### Set exercise
Rewrite every line of the rows below, requests included, with each coordinate in the answers multiplied by 1.8 and rounded to a whole number (halves round up), while numbers inside the requests stay unchanged. Leave the pictures out of your answer.

[BEGIN]

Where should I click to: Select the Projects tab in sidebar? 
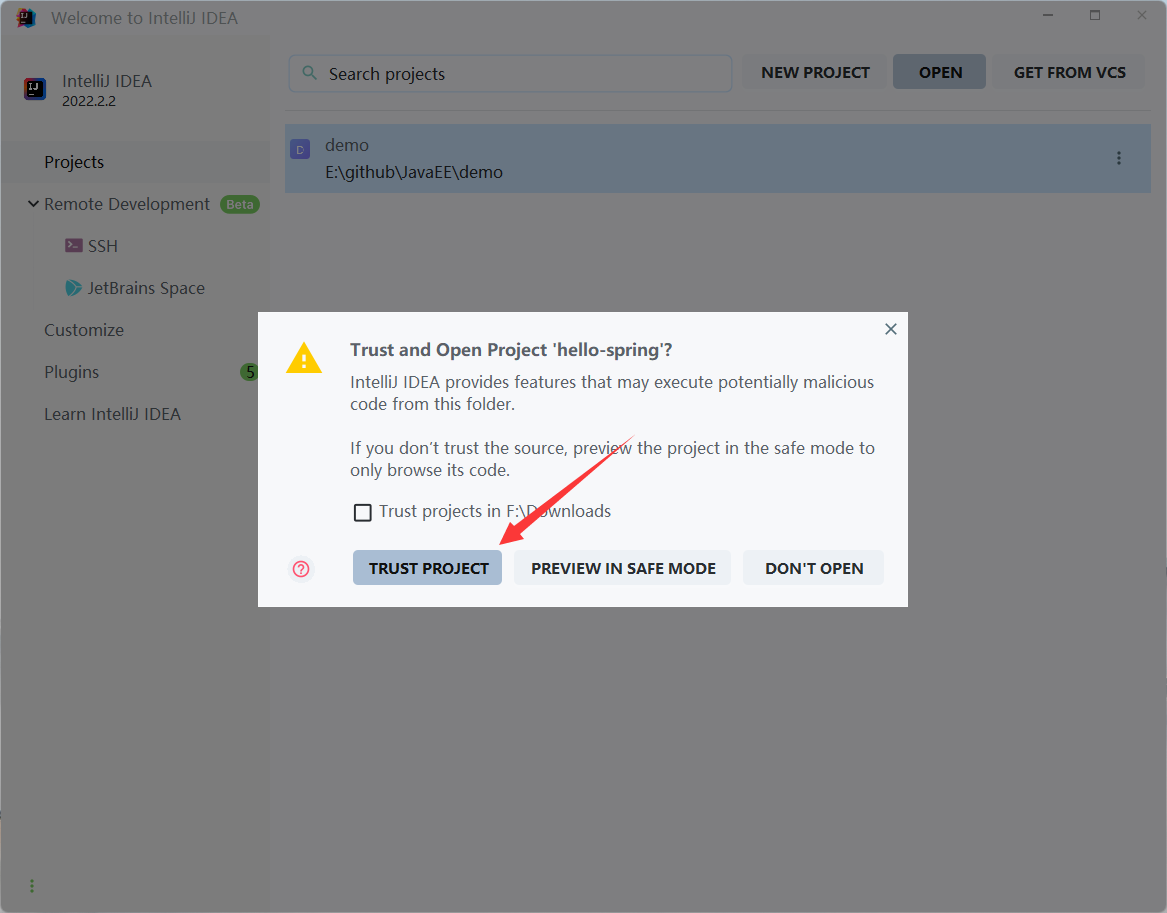click(74, 162)
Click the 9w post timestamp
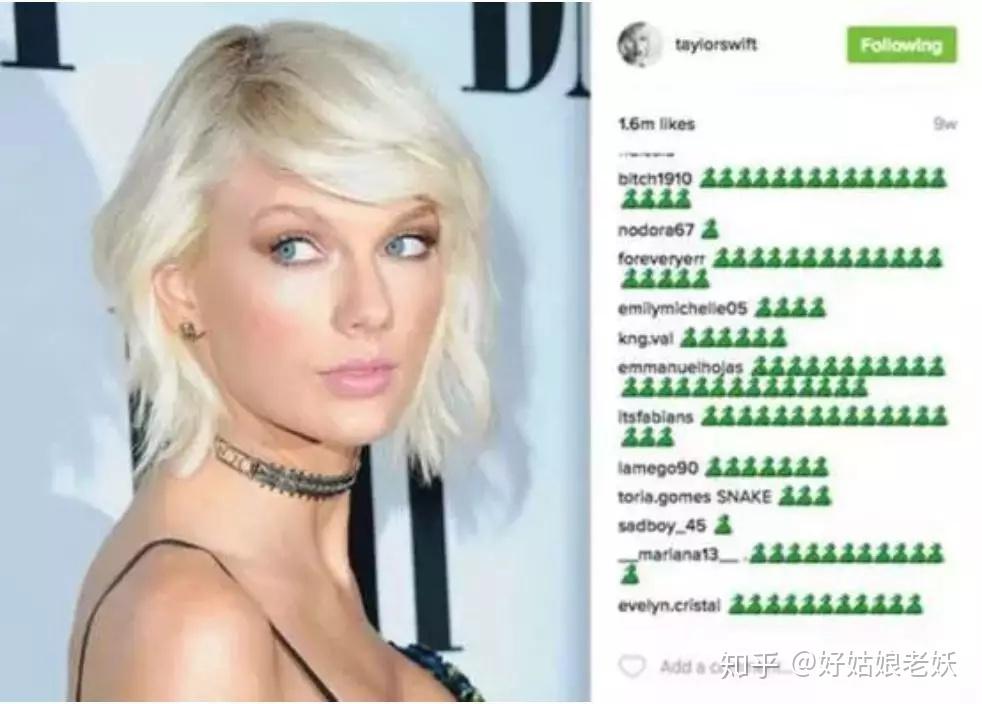 [x=944, y=123]
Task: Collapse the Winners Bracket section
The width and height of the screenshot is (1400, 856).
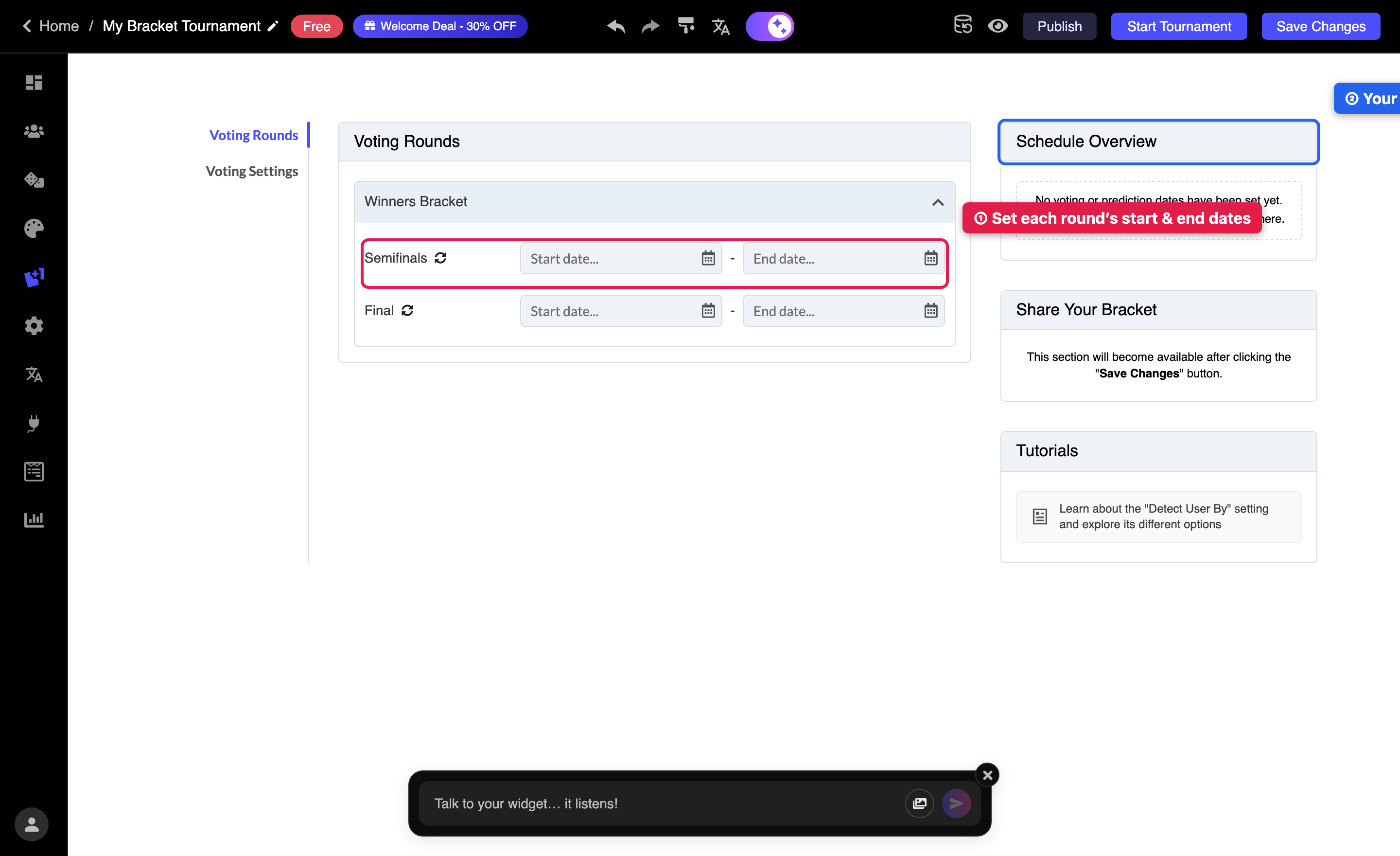Action: [938, 202]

[END]

### Result for this task
Where should I click to: Select the Projects tab in sidebar? 
click(133, 292)
Click the 9w post timestamp
 [x=1699, y=221]
Task: Collapse the Winners Bracket section
The width and height of the screenshot is (1400, 856).
Action: [1688, 364]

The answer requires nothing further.